Barbosa, el juez supremo, desconfió del informe. El arresto domiciliario echaría agua fría al espectáculo que había montado. Solicitó otro diagnóstico que confirmara que Genoino fingía estar enfermo.
Esta vez, la junta médica estuvo formada por un grupo de médicos que expresaron abiertamente su oposición a Genoino y al PT (Partido de los Trabajadores) en las redes sociales, según una investigación del bloguero Miguel do Rosário.
Como era de esperar, el diagnóstico fue tejido blando.
Por otra parte, antes de enviar a prisión a Roberto Jefferson, Barbosa solicitó un informe médico para determinar si el excongresista iría a la cárcel, permanecería en su casa o sería hospitalizado.
¿Qué tal?
A Genoino se le menciona constantemente como participante del "mensalão". Pero los medios tratan a Jefferson como "el denunciante del escándalo del mensalão".
Aunque es el único acusado confeso, parece que lo arrestan por denunciar a los "criminales". Es una forma de suavizar el golpe, de limpiar el nombre de quien ayudó a crear una telenovela para derrocar a un gobierno laborista.
Admitió haber salido con una maleta que contenía 4,5 millones de reales. Nunca fue acusado.
De hecho, no está claro si "mensaleiro" se refiere a la persona que recibía la asignación mensual, a quien la pagaba, o a ambos. Lo que sí se sabe es que Jefferson no encaja en esa definición.
Tengo un video revelador; se lo mostraré algún día. Sin embargo, aquí les dejo un pequeño adelanto para saciar su curiosidad.

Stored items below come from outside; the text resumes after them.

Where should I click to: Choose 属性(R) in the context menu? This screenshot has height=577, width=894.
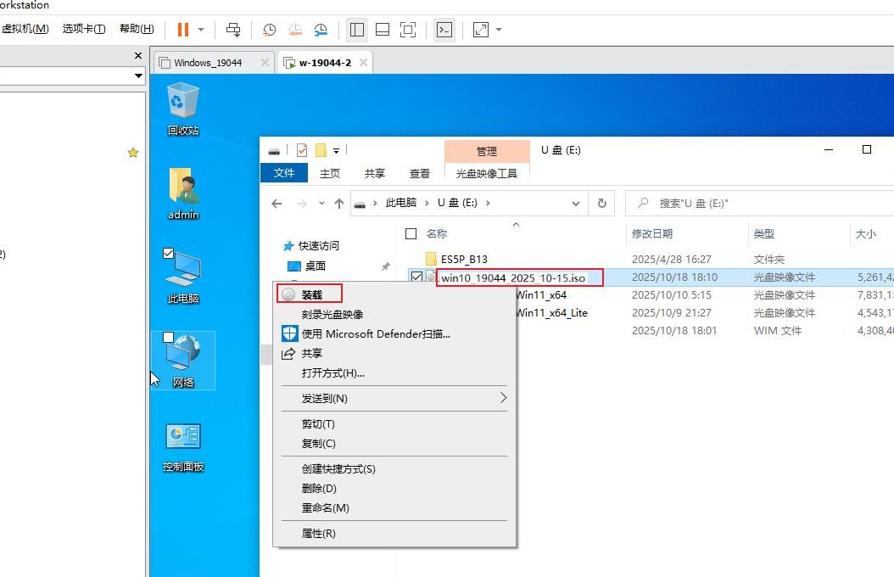pyautogui.click(x=318, y=534)
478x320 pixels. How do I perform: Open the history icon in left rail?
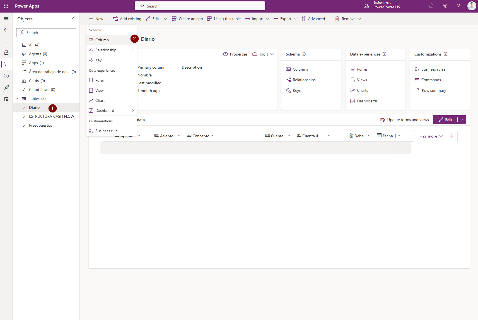(6, 76)
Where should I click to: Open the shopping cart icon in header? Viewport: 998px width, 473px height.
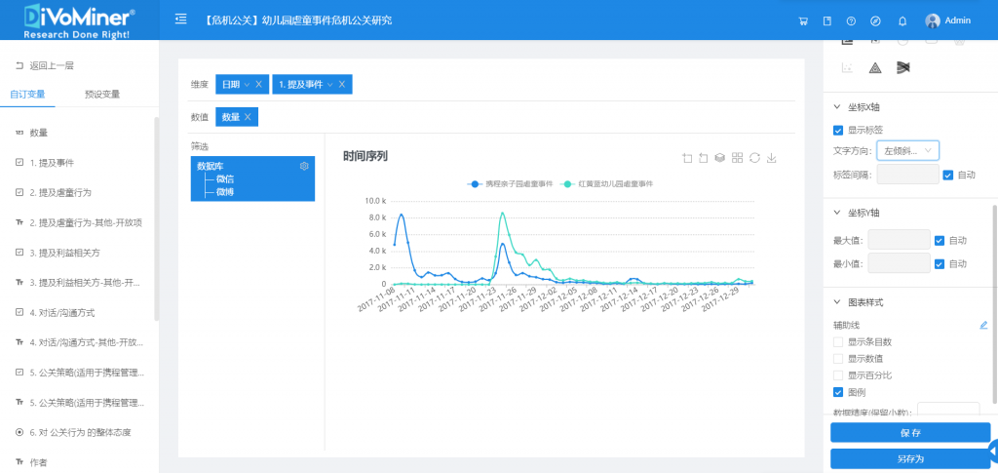(802, 20)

Mientras simulaba alimentar a las palomas con maíz, provocando vítores guturales de esos amigables bípedos, filmé, al estilo paparazzi, a Joaquim Barbosa caminando orgulloso frente al edificio de la Suprema Corte.

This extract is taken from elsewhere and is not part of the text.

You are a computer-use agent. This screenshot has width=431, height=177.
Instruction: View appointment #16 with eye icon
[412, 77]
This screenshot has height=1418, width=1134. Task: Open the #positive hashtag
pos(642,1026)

Fue su primer día como presidente del Supremo Tribunal Federal.
Barbosa dejó el coche en el garaje, caminó orgulloso hasta la Praça dos Três Poderes y le quitó la venda a la estatua de la justicia.
Y le dio dos bofetadas.
Se dio la vuelta tras su capa y se marchó, como si nada hubiera pasado. Gracias a una rara ráfaga de viento cálido y seco proveniente del Cerrado, aún era posible ver, a través del bulto que llevaba bajo la toga, la reluciente empuñadura de su espada y una cacha de madera tallada en caoba.
Protágoras dijo que el hombre es la medida de todas las cosas.
Barbosa cree que el griego se refería a él.
*Este es un artículo de opinión, responsabilidad del autor, y no refleja la opinión de Brasil 247.